Lawrence Lessig, o americano que há sete anos fundou a Creative Commons e com isso colocou muito mais lenha na fogueira do debate sobre direitos autorais, esteve presente na Campus Party nesta sexta-feira (29) para uma disputada palestra. Lessig aproveitou a oportunidade e revelou ao público uma versão atualizada da licença Creative Commons exclusiva para o Brasil, se adaptando ainda mais ao nosso sistema jurídico.

Uma das principais mudanças na nova licença foi a inclusão do termo “direito moral do autor”, fator inexistente nas leis americanas – de onde até então a licença brasileira era baseada. As licenças Creative Commons são inovadoras no sentido de permitir que um autor (de qualquer tipo de obra) possa ele mesmo definir quem pode ou não distribuir, modificar e até mesmo se apropriar de seu trabalho.

Digamos que você é um fotógrafo e não se importa em ter seu trabalho modificado por outros artistas, como por exemplo um VJ. Com uma licença CC, você publicamente dá um OK para que isso seja realizado. Estas licenças são inclusive bastante flexíveis, dando a opção ao autor de definir parâmetros que delimitem o uso de sua obra – você pode por exemplo liberá-la para modificações desde que não envolva lucro financeiro para a outra parte.

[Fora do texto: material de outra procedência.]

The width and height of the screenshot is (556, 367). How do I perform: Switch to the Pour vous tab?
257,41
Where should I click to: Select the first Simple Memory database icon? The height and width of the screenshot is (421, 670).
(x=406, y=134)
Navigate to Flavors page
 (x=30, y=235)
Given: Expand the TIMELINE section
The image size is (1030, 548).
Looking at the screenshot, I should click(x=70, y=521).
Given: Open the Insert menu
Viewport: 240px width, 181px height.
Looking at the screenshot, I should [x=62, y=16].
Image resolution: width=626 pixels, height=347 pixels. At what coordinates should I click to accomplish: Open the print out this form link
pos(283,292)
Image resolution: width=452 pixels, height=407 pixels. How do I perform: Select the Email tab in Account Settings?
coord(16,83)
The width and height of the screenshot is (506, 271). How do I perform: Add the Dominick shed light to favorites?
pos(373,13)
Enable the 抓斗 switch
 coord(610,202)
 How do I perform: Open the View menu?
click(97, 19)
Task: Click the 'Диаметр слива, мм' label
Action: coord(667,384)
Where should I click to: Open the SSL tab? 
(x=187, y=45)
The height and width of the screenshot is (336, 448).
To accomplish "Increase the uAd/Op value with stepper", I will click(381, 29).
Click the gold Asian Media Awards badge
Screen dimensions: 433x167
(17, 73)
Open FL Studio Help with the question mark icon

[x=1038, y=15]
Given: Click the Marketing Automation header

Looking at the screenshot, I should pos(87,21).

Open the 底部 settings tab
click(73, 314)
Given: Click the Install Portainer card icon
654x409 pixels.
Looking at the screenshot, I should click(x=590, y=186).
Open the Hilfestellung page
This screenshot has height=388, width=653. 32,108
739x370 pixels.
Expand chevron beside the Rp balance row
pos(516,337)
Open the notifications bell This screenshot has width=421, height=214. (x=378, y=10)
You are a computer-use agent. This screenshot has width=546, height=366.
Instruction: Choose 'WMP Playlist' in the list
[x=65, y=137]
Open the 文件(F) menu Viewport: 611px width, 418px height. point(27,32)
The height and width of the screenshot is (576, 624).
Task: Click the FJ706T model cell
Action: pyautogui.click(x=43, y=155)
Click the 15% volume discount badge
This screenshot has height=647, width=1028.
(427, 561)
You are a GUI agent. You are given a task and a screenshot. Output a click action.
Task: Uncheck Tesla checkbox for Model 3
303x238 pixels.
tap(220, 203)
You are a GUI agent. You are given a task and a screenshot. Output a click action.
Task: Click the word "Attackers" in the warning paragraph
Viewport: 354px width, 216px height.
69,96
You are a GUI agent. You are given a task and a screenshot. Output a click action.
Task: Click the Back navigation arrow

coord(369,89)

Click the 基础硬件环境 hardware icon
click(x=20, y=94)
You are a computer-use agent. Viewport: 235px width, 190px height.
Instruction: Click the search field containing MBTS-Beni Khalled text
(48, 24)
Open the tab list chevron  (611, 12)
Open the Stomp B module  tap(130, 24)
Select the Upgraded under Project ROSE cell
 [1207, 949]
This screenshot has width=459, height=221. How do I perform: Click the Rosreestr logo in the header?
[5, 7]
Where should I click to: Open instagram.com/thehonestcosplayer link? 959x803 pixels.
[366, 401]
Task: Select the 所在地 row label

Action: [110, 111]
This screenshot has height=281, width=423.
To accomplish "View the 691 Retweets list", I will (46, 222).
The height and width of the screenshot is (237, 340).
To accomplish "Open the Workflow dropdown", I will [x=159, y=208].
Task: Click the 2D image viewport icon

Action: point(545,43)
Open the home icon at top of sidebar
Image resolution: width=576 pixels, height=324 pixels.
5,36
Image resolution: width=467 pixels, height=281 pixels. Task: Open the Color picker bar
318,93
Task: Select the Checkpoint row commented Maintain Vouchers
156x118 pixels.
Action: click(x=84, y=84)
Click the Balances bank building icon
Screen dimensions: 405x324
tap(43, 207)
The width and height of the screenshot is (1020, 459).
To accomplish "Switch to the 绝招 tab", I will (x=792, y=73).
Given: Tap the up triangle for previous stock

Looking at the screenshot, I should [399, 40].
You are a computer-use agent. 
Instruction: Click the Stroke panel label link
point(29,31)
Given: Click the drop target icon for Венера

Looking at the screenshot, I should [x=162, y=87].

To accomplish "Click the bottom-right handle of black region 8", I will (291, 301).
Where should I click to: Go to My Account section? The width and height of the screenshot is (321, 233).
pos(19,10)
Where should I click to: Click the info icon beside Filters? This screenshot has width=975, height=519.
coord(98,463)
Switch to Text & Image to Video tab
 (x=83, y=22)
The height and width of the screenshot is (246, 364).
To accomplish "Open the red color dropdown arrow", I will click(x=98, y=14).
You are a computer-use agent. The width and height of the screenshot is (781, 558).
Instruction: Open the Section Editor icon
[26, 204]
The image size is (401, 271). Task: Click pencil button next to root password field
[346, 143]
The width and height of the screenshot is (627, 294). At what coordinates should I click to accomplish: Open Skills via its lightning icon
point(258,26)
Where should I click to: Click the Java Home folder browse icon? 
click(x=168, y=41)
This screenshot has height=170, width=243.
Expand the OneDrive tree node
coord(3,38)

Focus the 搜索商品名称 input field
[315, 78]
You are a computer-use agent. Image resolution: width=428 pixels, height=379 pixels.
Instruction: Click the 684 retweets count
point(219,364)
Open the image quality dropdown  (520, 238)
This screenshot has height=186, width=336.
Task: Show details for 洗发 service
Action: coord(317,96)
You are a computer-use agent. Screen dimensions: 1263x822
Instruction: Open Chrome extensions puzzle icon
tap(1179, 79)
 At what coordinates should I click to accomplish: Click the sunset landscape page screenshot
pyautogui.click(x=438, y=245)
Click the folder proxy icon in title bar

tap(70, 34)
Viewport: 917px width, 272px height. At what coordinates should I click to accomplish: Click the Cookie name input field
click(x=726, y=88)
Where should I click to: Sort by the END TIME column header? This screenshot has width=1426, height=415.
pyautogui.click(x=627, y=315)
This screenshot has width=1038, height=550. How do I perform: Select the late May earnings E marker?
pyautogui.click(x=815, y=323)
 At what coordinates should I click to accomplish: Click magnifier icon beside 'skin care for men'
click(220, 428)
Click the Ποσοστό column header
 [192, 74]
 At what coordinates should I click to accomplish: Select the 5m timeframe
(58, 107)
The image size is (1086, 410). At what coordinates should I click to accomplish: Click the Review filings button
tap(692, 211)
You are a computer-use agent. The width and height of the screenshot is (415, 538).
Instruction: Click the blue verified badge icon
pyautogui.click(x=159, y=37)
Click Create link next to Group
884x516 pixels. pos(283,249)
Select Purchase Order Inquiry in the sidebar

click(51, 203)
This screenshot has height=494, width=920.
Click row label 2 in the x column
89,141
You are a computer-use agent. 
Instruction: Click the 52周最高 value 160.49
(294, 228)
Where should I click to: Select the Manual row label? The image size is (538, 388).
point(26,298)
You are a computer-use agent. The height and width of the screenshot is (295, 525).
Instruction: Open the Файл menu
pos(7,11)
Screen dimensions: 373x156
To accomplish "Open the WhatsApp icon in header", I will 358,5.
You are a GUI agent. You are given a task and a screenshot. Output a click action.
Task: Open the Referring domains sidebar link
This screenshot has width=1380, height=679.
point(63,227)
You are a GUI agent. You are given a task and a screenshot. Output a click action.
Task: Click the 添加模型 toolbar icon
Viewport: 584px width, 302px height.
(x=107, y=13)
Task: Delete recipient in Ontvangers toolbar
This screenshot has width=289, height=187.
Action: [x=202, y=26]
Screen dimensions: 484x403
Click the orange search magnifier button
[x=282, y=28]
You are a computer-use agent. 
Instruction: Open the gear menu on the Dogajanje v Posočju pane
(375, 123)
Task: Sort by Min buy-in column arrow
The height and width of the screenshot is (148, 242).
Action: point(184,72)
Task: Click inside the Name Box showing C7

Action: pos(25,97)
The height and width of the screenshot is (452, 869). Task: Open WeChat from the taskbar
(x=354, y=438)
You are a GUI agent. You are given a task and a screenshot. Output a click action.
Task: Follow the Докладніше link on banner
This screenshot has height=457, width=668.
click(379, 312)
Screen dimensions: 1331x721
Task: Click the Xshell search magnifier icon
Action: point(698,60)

Durante sua palestra, Lessig citou vários motivos que tornam a CC uma poderosa ferramenta para o futuro, como por exemplo o seu uso dentro da educação. Ele descreveu um exemplo de um professor que publica um livro em sua língua natal e que, através de uma licença, permite que este material seja traduzido livremente para outros idiomas – coisa que, feita apenas sob os olhos da lei, é um processo longo, demorado e cheio de custos extras. É a democratização da informação em pleno exercício do seu poder.

Infelizmente o Brasil ainda sofre com problemas causados por entidades arcaicas que se negam a lidar com a questão dos direitos autorais de acordo com a realidade do nosso tempo. Para Lessig, os brasileiros precisam aproveitar este atual momento para jogar tudo sobre as mesas e lutar pelo seu direito à informação. 
A mudança na legislação nacional de direitos autorais que deve ser discutida no primeiro semestre deste ano (segundo a Ministra Dilma Roussef) precisa ser acompanhada de perto pelos internautas. “É hora de pôr em prática aquilo que vocês pregam: compartilhem, modifiquem, remixem, misturem. Lutem contra organizações que se dizem ‘a favor dos artistas’ mas que na verdade estão atrás de outros interesses. Faça com que elas entendam que é preciso parar de tratar esses artistas como bebês e dar a eles a chance de eles mesmos decidirem como seu trabalho será usado”, declarou sob uma calorosa salva da palmas.